Assignment: Quote, exactly, the line holding "You are a GUI" and all lines after it to the end of the records below. Exclude pictures.

Stored items:
::::::

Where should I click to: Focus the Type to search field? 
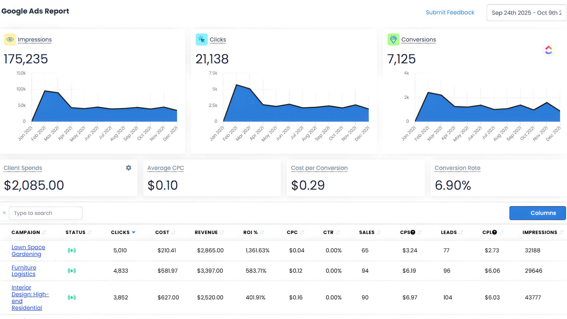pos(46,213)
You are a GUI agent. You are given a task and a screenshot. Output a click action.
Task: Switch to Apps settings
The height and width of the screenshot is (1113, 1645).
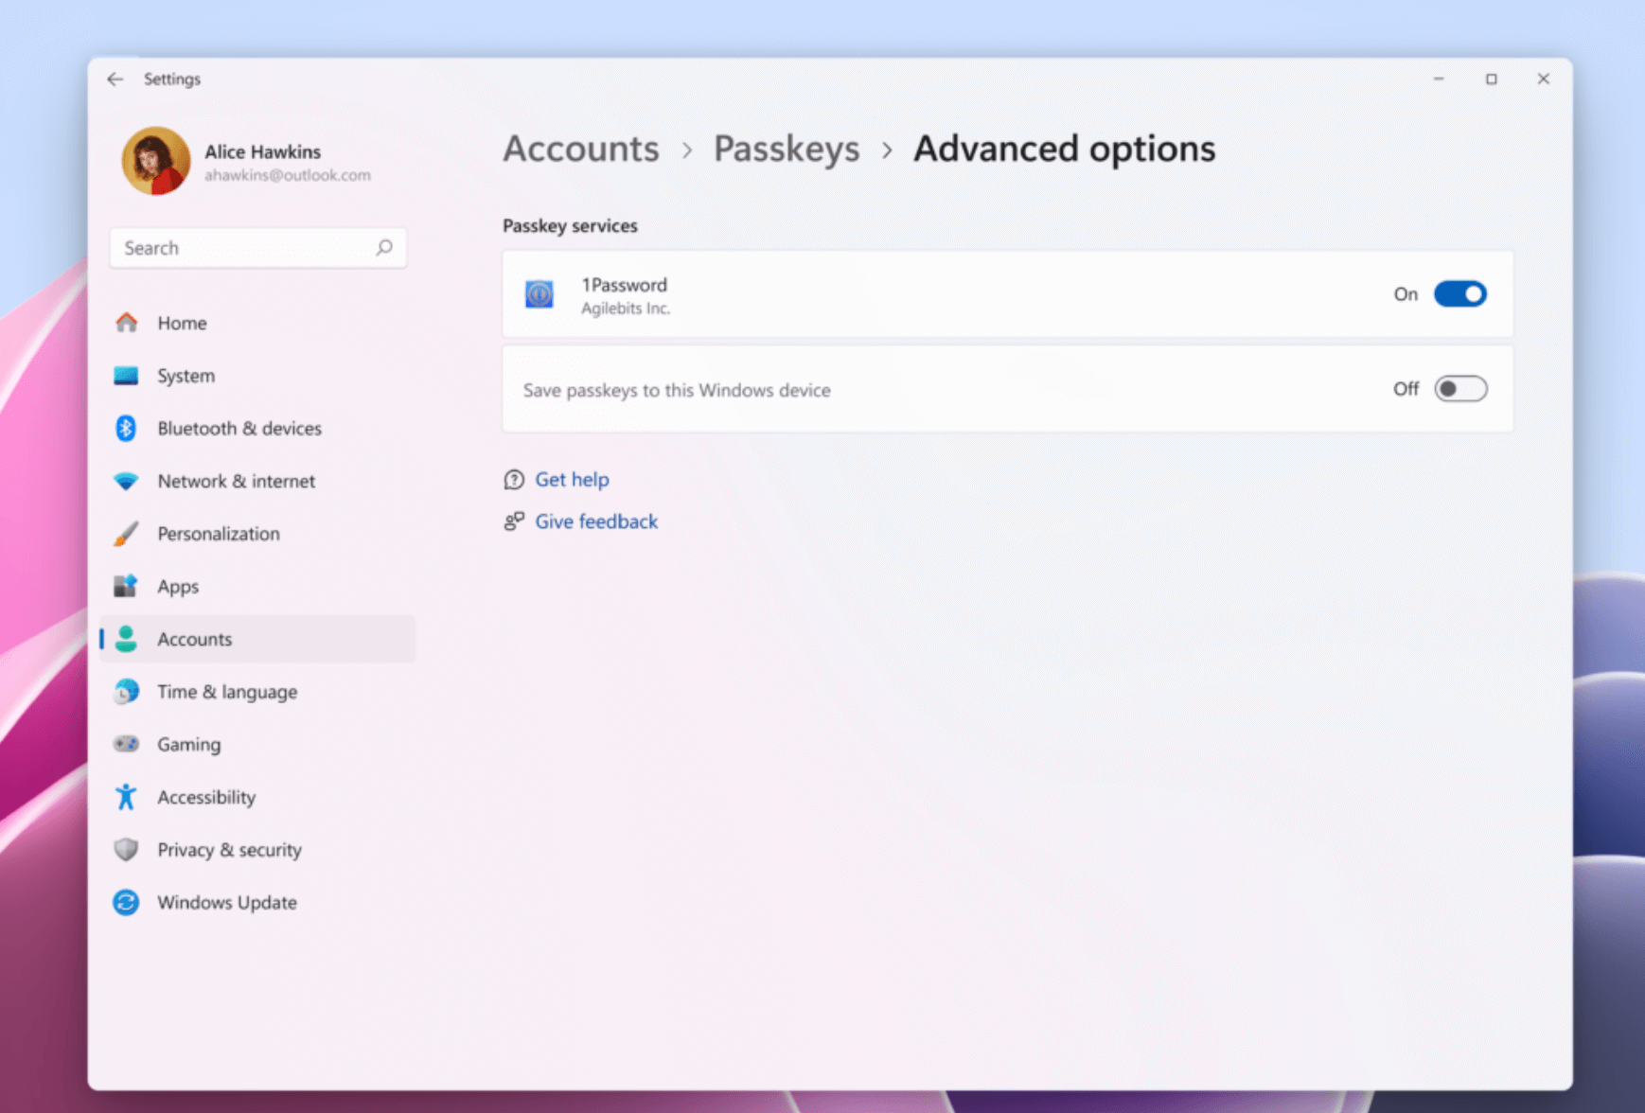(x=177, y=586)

::::::

Result of this task:
You are a GUI agent. You are given a task and a screenshot. Output a click action.
Task: Switch to Apps settings
The height and width of the screenshot is (1113, 1645).
(x=177, y=586)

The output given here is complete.